■ PROVIDED PASSAGE:
-------------------------
Re: Different execution plan between PostgreSQL 8.4 and 12.11

Josef Šimánek Tue, 11 Oct 2022 02:53:07 -0700
út 11. 10. 2022 v 11:17 odesílatel gzh <[email protected]> napsal:
>
> Thank you for all your assistance.
>
>
> By communicating with my customer, we have adopted the following solution to 
> fix the problem.
>
>
> set enable_seqscan = off
>
This can make some queries fail since there will be no way to gather
data without seqscan.
>
>
>
>
> At 2022-10-11 16:21:42, "Pavel Stehule" <[email protected]> wrote:
>
>
>
> út 11. 10. 2022 v 10:01 odesílatel gzh <[email protected]> napsal:
>>
>> Thank you for providing the requested information.
>>
>>
>> The WebSite has been used for many years, and this upgrade is only a version 
>> upgrade of the PostgreSQL database.
>>
>> My customer does not want to modify the SQL because it will increase the 
>> cost of the project(All SQL that contains a LIMIT clause needs to be 
>> analyzed and checked).
>>
>> Is there no other way to solve the problem?
>
>
> I don't know about any alternative
>
> Regards
>
> Pavel
>
>>
>>
>>
>>
>>
>> At 2022-10-11 13:24:12, "Pavel Stehule" <[email protected]> wrote:
>>
>>
>>
>> út 11. 10. 2022 v 7:08 odesílatel gzh <[email protected]> napsal:
>>>
>>> Hi, Pavel
>>>
>>>
>>> > The LIMIT clause changes total cost.  This is a very aggressive clause. 
>>> > And
>>>
>>> > although it is absolutely useless in this case, Postgres does not have any
>>>
>>> > logic for removing it. Postgres doesn't try to fix developer's mistakes.
>>>
>>> Sorry,I didn't understand what you mean.
>>>
>>> Couldn't the LIMIT clause be used like the SQL statement below?
>>>
>>>
>>> >> new=# explain analyze select 2 from analyze_word_reports where (cseid =
>>>
>>> >> 94) limit 1;
>>
>>
>> there was query
>>
>> SELECT aggregate() FROM xx LIMIT 1
>>
>>>
>>> This SQL statement is no problem under PostgreSQL 8.4, the index works well.
-------------------------
Carry on the mailing-list thread about the PostgreSQL 8.4 versus 12.11 execution plan from the point where it stops.

Click-target data:
-------------------------
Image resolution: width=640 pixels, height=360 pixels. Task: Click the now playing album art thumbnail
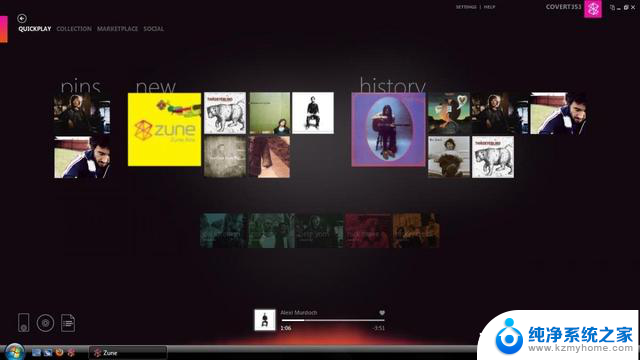coord(264,320)
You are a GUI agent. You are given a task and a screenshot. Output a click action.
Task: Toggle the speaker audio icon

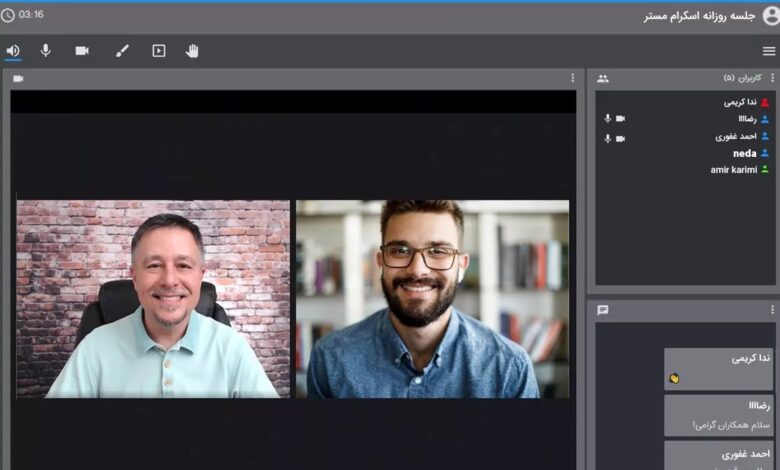(13, 51)
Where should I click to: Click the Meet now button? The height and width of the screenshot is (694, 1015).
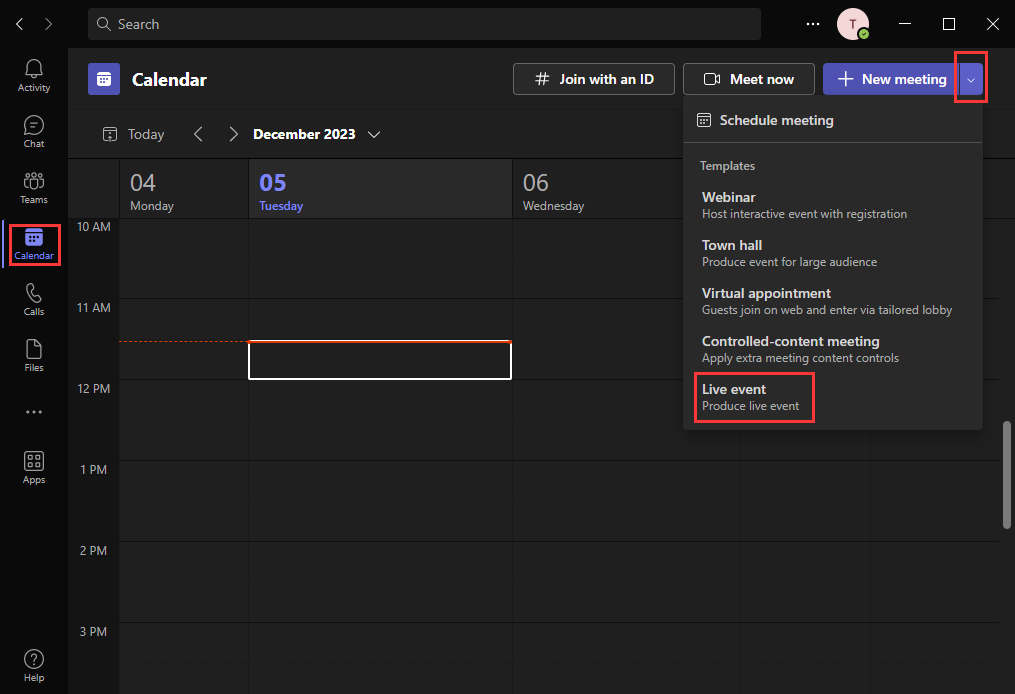click(748, 78)
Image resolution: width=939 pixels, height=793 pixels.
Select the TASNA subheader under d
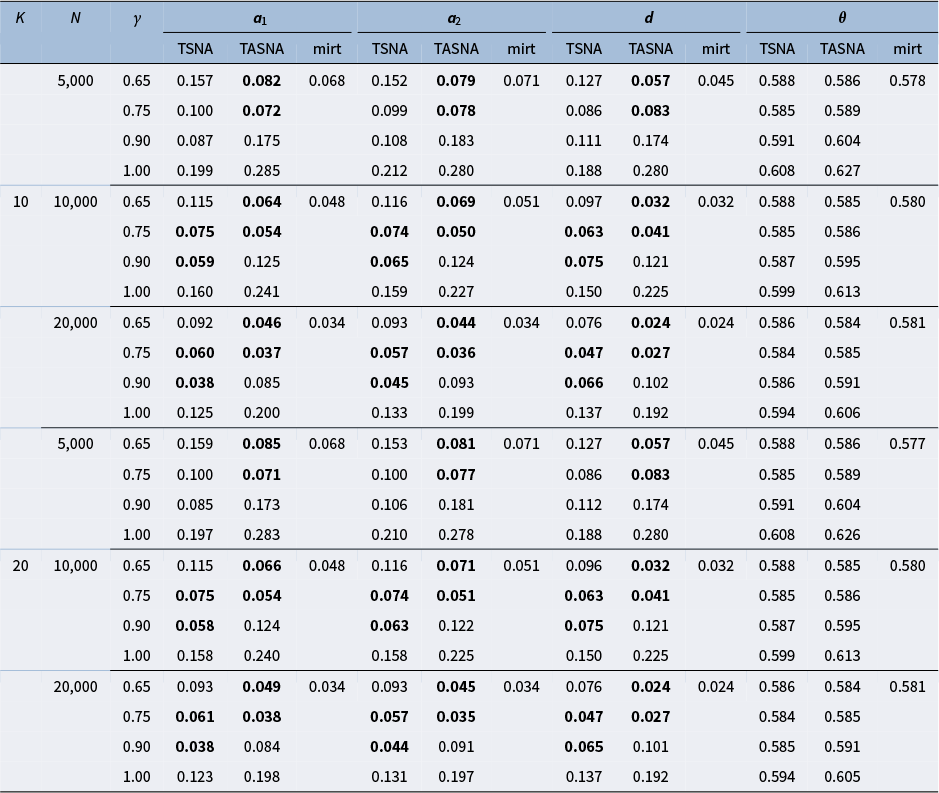(651, 49)
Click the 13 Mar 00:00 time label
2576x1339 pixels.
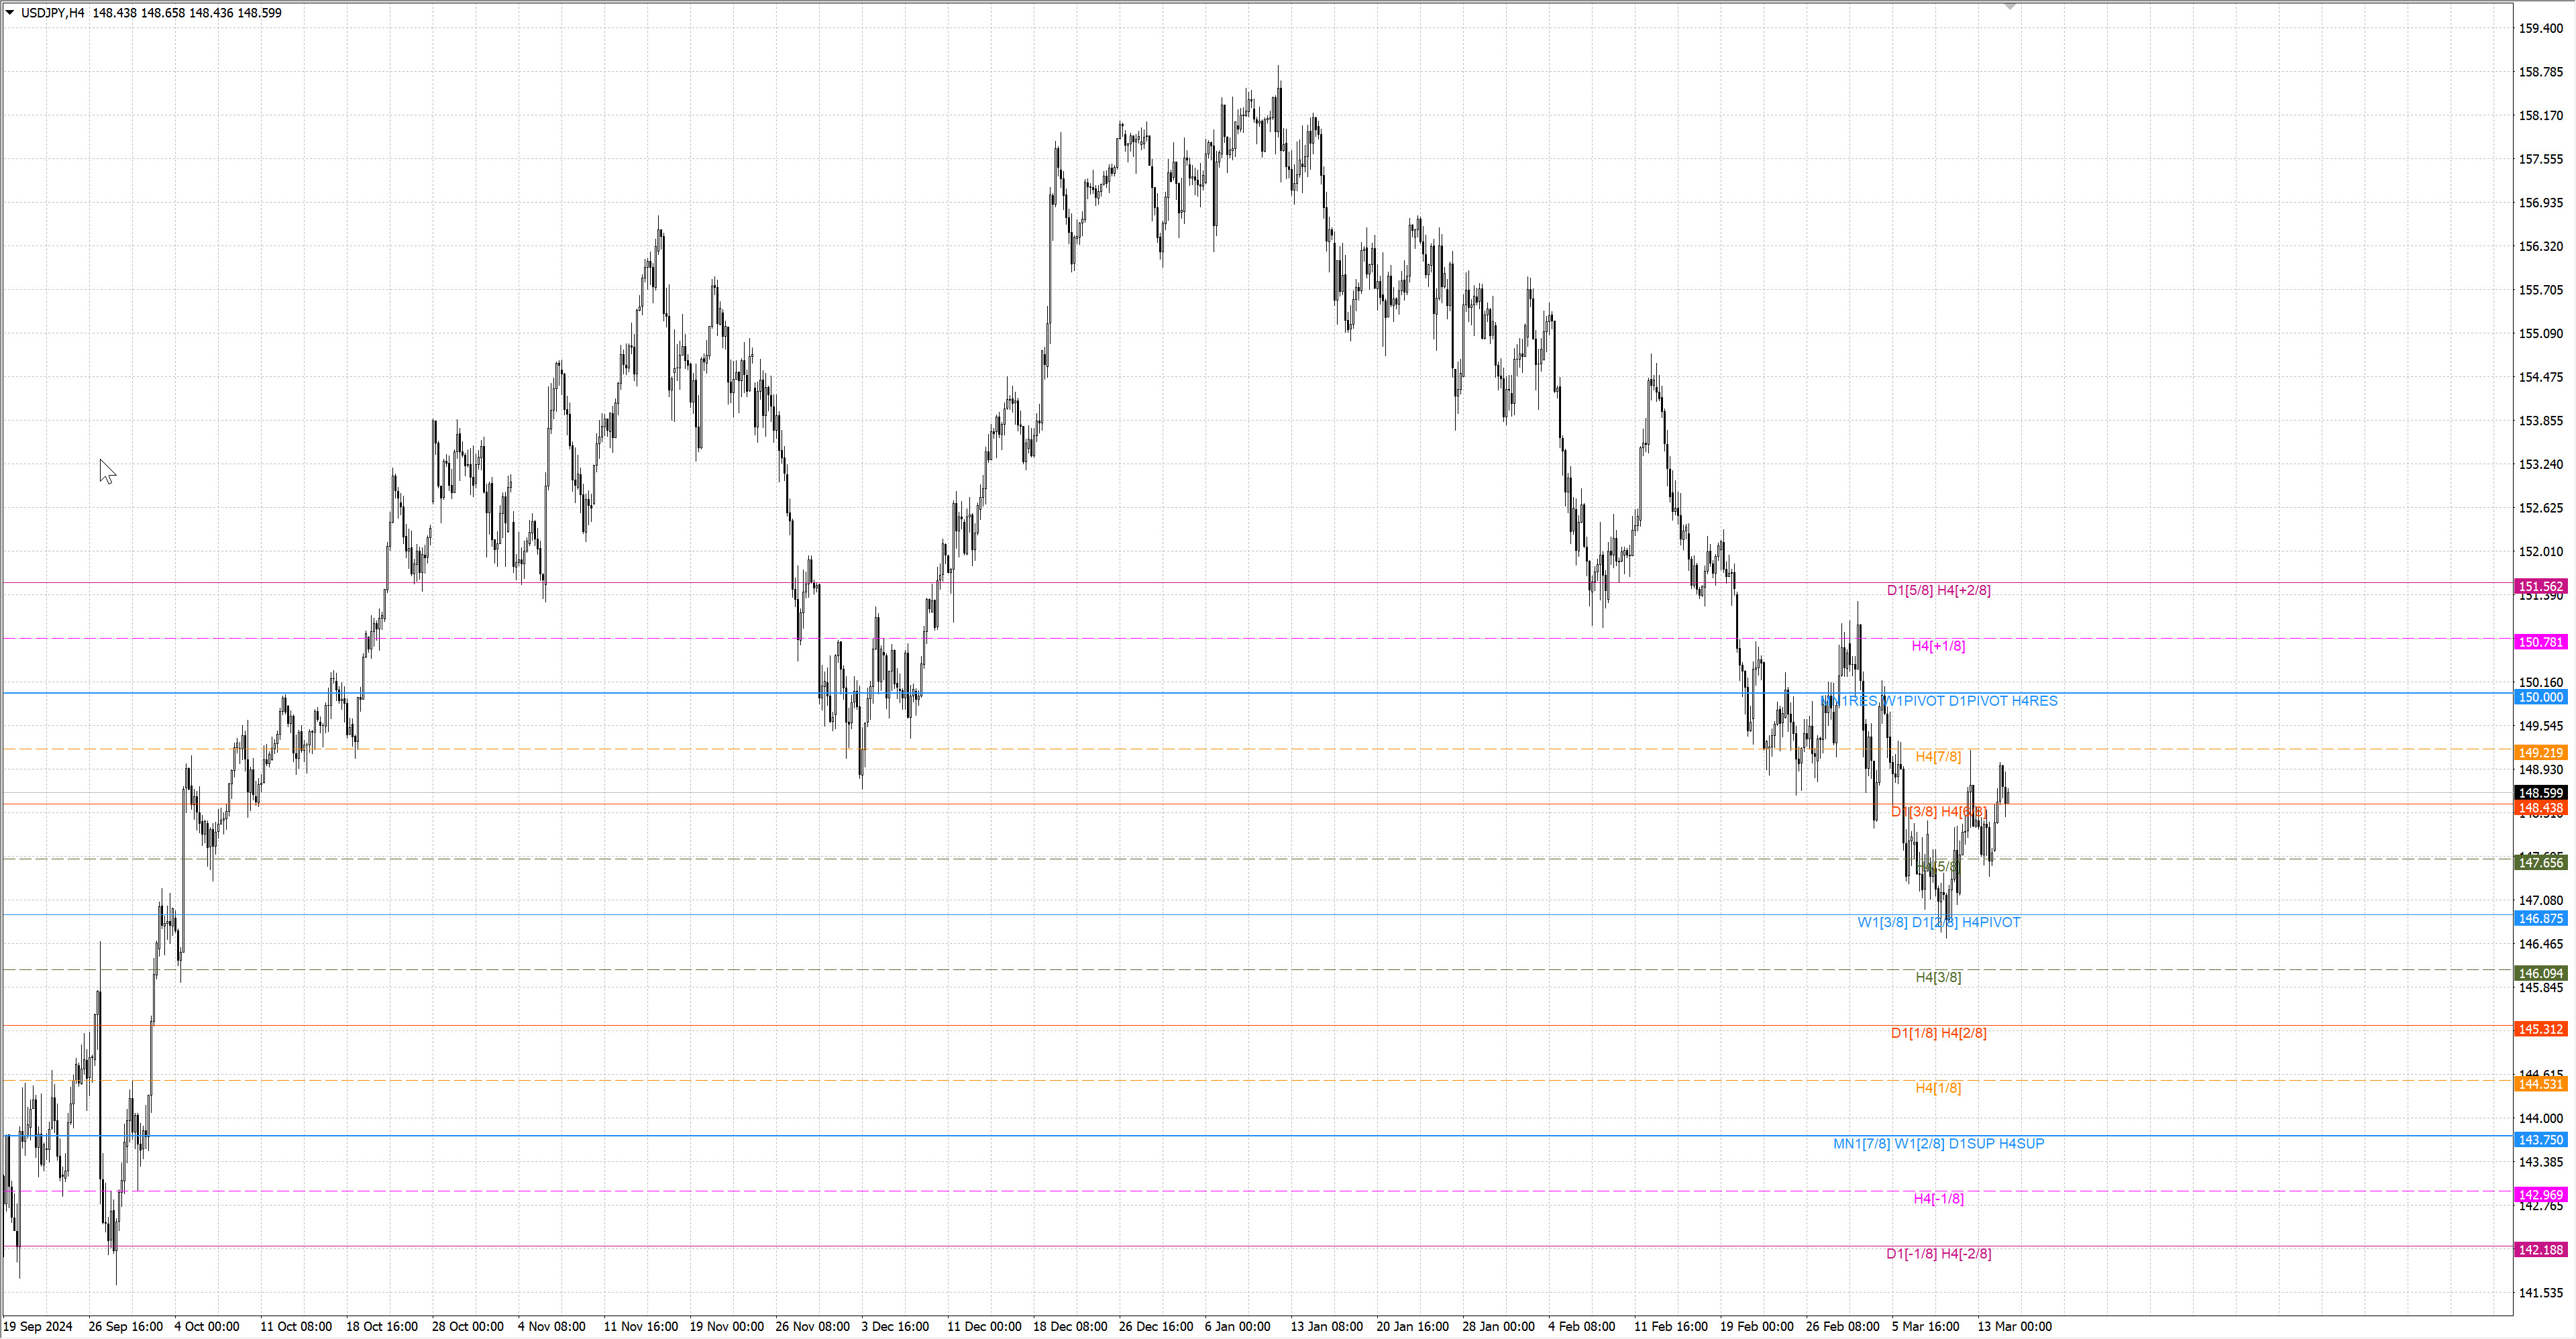[x=2014, y=1326]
-------------------------
■ ANSWER BELOW:
>>>
>>>
>>
>> The optimizer is under nonstop change. And you can expect from any new 
>> release
>>
>> 75% queries are without change, 20% queries are faster, and 5% queries are 
>> slower
>>
>> The optimization is based on statistics and estimations, and searching for 
>> the optimal solution in space of all solutions. In any version there are 
>> smaller or bigger changes of estimation methods, and between old 8.4 and 12 
>> there are big changes in possibilities of how the query can be executed. So 
>> there is a higher possibility to find some really fast queries, but there is 
>> a higher possibility to find some local optimum or slow query too.  Usually 
>> the optimizer is smarter (what is the benefit), but more sensitive too (what 
>> is the cost). You cannot expect the same result, when the data and algorithm 
>> is changed in any version. Postgres doesn't garant the immutability of 
>> execution plans.
>>
>> The clause LIMIT with low LIMIT value can be problematic in more cases. The 
>> model in Postgres expects data are uniformly stored in the table (heap), but 
>> the reality can be different. The common trick in these cases is using 
>> OFFSET 0 clause like
>>
>> SELECT * FROM (SELECT * FROM foo LIMIT 1000 OFFSET 0) s LIMIT 10.
>>
>>
>>
>>
>>
>>
>>>
>>>
>>>
>>>
>>>
>>> At 2022-10-11 12:13:47, "Pavel Stehule" <[email protected]> wrote:
>>>
>>>
>>>
>>> út 11. 10. 2022 v 6:05 odesílatel gzh <[email protected]> napsal:
>>>>
>>>>
>>>> Hi, Pavel
>>>>
>>>> Thank you for your reply.
>>>>
>>>>
>>>> > the LIMIT clause is in this case totally useless and messy, and maybe can
>>>>
>>>> > negative impacts optimizer
>>>>
>>>> Yes. After removing the LIMIT clause, the performance is improved.
>>>>
>>>> The execution plan shows that the index worked.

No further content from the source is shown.